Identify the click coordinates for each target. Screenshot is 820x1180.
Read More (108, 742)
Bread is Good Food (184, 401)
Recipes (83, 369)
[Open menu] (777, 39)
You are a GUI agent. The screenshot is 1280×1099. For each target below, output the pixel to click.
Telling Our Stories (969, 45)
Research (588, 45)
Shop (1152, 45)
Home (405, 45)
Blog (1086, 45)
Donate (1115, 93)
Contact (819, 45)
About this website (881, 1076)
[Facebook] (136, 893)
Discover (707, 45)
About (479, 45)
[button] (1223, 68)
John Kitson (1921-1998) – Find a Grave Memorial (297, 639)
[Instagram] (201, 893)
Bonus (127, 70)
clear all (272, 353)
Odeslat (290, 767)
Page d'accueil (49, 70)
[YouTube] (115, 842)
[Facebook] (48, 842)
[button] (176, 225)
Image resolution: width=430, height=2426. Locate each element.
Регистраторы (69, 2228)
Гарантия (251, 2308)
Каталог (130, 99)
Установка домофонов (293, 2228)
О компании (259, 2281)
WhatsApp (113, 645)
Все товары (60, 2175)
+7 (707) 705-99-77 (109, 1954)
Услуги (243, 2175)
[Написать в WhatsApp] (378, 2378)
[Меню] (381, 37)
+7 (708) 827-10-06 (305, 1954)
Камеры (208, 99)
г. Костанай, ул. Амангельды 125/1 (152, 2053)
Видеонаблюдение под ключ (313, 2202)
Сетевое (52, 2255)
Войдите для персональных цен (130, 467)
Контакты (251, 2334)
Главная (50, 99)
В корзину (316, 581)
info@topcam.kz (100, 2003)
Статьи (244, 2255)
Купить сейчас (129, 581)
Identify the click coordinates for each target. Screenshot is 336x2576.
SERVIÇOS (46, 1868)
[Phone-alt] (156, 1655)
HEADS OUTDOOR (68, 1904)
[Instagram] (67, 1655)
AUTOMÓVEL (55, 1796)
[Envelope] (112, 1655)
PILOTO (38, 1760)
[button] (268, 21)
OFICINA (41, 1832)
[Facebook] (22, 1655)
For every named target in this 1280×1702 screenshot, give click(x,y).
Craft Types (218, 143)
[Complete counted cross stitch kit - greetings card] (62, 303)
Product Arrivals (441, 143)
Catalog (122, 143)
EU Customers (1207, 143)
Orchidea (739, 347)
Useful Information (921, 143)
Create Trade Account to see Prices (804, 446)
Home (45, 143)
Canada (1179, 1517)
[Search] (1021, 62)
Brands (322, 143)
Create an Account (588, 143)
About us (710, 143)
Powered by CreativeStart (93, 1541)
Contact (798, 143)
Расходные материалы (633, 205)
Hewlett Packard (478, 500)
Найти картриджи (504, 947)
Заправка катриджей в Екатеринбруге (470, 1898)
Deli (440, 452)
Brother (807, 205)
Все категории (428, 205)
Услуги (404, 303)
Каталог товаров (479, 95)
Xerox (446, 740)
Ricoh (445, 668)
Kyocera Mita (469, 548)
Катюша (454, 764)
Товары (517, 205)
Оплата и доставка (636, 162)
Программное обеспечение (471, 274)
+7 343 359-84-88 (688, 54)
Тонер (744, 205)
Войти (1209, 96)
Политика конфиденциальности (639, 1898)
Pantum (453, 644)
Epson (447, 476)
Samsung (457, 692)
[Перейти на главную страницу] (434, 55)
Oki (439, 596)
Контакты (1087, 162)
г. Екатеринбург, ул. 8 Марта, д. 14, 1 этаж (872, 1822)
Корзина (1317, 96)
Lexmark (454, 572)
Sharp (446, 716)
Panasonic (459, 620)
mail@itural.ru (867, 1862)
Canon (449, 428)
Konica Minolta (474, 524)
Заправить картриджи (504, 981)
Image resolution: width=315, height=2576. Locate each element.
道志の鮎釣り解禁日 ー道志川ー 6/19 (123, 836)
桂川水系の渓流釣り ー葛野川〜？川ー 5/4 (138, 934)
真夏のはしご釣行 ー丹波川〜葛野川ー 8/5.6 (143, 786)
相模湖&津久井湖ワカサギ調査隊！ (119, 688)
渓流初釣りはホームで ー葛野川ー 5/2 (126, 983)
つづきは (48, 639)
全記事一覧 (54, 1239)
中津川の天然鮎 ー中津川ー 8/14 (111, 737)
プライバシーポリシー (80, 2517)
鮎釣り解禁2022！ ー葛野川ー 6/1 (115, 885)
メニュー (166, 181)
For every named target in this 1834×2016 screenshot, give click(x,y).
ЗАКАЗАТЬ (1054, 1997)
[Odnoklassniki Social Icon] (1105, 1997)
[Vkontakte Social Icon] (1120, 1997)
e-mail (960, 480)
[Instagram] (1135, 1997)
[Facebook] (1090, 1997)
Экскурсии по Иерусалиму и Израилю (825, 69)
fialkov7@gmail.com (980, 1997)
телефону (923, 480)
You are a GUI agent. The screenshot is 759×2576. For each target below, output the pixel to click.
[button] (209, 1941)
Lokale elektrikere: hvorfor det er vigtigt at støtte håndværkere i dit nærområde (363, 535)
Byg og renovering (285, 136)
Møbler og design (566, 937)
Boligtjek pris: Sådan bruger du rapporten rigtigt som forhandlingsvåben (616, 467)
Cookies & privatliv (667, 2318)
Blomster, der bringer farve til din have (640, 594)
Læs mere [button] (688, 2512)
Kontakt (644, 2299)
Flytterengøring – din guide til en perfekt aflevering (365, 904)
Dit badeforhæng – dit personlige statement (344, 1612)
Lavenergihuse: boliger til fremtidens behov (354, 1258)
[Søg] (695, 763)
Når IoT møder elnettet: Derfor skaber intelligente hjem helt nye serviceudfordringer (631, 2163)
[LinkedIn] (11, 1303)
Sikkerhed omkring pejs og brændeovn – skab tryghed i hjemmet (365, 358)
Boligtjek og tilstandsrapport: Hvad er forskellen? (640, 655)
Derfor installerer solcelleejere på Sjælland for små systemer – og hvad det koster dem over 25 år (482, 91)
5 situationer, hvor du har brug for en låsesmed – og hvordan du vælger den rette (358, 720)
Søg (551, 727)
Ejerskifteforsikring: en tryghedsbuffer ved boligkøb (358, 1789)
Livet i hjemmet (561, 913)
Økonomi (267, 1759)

####################

■ **DIRECTIONS FOR THIS TASK**
Return the entries in full. Do not alter them.

■ **RESPONSE TO THIS EXERCISE**
Identify the click coordinates for each target. Screenshot is 820x1180.
Read More (108, 742)
Bread is Good Food (184, 401)
Recipes (83, 369)
[Open menu] (777, 39)
You are a GUI agent. The screenshot is 1280×1099. For each target below, output the pixel to click.
Telling Our Stories (969, 45)
Research (588, 45)
Shop (1152, 45)
Home (405, 45)
Blog (1086, 45)
Donate (1115, 93)
Contact (819, 45)
About this website (881, 1076)
[Facebook] (136, 893)
Discover (707, 45)
About (479, 45)
[button] (1223, 68)
John Kitson (1921-1998) – Find a Grave Memorial (297, 639)
[Instagram] (201, 893)
Bonus (127, 70)
clear all (272, 353)
Odeslat (290, 767)
Page d'accueil (49, 70)
[YouTube] (115, 842)
[Facebook] (48, 842)
[button] (176, 225)
Image resolution: width=430, height=2426. Locate each element.
Регистраторы (69, 2228)
Гарантия (251, 2308)
Каталог (130, 99)
Установка домофонов (293, 2228)
О компании (259, 2281)
WhatsApp (113, 645)
Все товары (60, 2175)
+7 (707) 705-99-77 (109, 1954)
Услуги (243, 2175)
[Написать в WhatsApp] (378, 2378)
[Меню] (381, 37)
+7 (708) 827-10-06 (305, 1954)
Камеры (208, 99)
г. Костанай, ул. Амангельды 125/1 (152, 2053)
Видеонаблюдение под ключ (313, 2202)
Сетевое (52, 2255)
Войдите для персональных цен (130, 467)
Контакты (251, 2334)
Главная (50, 99)
В корзину (316, 581)
info@topcam.kz (100, 2003)
Статьи (244, 2255)
Купить сейчас (129, 581)
Identify the click coordinates for each target. Screenshot is 336x2576.
SERVIÇOS (46, 1868)
[Phone-alt] (156, 1655)
HEADS OUTDOOR (68, 1904)
[Instagram] (67, 1655)
AUTOMÓVEL (55, 1796)
[Envelope] (112, 1655)
PILOTO (38, 1760)
[button] (268, 21)
OFICINA (41, 1832)
[Facebook] (22, 1655)
For every named target in this 1280×1702 screenshot, give click(x,y).
Craft Types (218, 143)
[Complete counted cross stitch kit - greetings card] (62, 303)
Product Arrivals (441, 143)
Catalog (122, 143)
EU Customers (1207, 143)
Orchidea (739, 347)
Useful Information (921, 143)
Create Trade Account to see Prices (804, 446)
Home (45, 143)
Canada (1179, 1517)
[Search] (1021, 62)
Brands (322, 143)
Create an Account (588, 143)
About us (710, 143)
Powered by CreativeStart (93, 1541)
Contact (798, 143)
Расходные материалы (633, 205)
Hewlett Packard (478, 500)
Найти картриджи (504, 947)
Заправка катриджей в Екатеринбруге (470, 1898)
Deli (440, 452)
Brother (807, 205)
Все категории (428, 205)
Услуги (404, 303)
Каталог товаров (479, 95)
Xerox (446, 740)
Ricoh (445, 668)
Kyocera Mita (469, 548)
Катюша (454, 764)
Товары (517, 205)
Оплата и доставка (636, 162)
Программное обеспечение (471, 274)
+7 343 359-84-88 (688, 54)
Тонер (744, 205)
Войти (1209, 96)
Политика конфиденциальности (639, 1898)
Pantum (453, 644)
Epson (447, 476)
Samsung (457, 692)
[Перейти на главную страницу] (434, 55)
Oki (439, 596)
Контакты (1087, 162)
г. Екатеринбург, ул. 8 Марта, д. 14, 1 этаж (872, 1822)
Корзина (1317, 96)
Lexmark (454, 572)
Sharp (446, 716)
Panasonic (459, 620)
mail@itural.ru (867, 1862)
Canon (449, 428)
Konica Minolta (474, 524)
Заправить картриджи (504, 981)
Image resolution: width=315, height=2576. Locate each element.
道志の鮎釣り解禁日 ー道志川ー 6/19 (123, 836)
桂川水系の渓流釣り ー葛野川〜？川ー 5/4 (138, 934)
真夏のはしご釣行 ー丹波川〜葛野川ー 8/5.6 (143, 786)
相模湖&津久井湖ワカサギ調査隊！ (119, 688)
渓流初釣りはホームで ー葛野川ー 5/2 (126, 983)
つづきは (48, 639)
全記事一覧 (54, 1239)
中津川の天然鮎 ー中津川ー 8/14 (111, 737)
プライバシーポリシー (80, 2517)
鮎釣り解禁2022！ ー葛野川ー 6/1 (115, 885)
メニュー (166, 181)
For every named target in this 1834×2016 screenshot, give click(x,y).
ЗАКАЗАТЬ (1054, 1997)
[Odnoklassniki Social Icon] (1105, 1997)
[Vkontakte Social Icon] (1120, 1997)
e-mail (960, 480)
[Instagram] (1135, 1997)
[Facebook] (1090, 1997)
Экскурсии по Иерусалиму и Израилю (825, 69)
fialkov7@gmail.com (980, 1997)
телефону (923, 480)
You are a GUI agent. The screenshot is 759×2576. For each target below, output the pixel to click.
[button] (209, 1941)
Lokale elektrikere: hvorfor det er vigtigt at støtte håndværkere i dit nærområde (363, 535)
Byg og renovering (285, 136)
Møbler og design (566, 937)
Boligtjek pris: Sådan bruger du rapporten rigtigt som forhandlingsvåben (616, 467)
Cookies & privatliv (667, 2318)
Blomster, der bringer farve til din have (640, 594)
Læs mere [button] (688, 2512)
Kontakt (644, 2299)
Flytterengøring – din guide til en perfekt aflevering (365, 904)
Dit badeforhæng – dit personlige statement (344, 1612)
Lavenergihuse: boliger til fremtidens behov (354, 1258)
[Søg] (695, 763)
Når IoT møder elnettet: Derfor skaber intelligente hjem helt nye serviceudfordringer (631, 2163)
[LinkedIn] (11, 1303)
Sikkerhed omkring pejs og brændeovn – skab tryghed i hjemmet (365, 358)
Boligtjek og tilstandsrapport: Hvad er forskellen? (640, 655)
Derfor installerer solcelleejere på Sjælland for små systemer – og hvad det koster dem over 25 år (482, 91)
5 situationer, hvor du har brug for en låsesmed – og hvordan du vælger den rette (358, 720)
Søg (551, 727)
Ejerskifteforsikring: en tryghedsbuffer ved boligkøb (358, 1789)
Livet i hjemmet (561, 913)
Økonomi (267, 1759)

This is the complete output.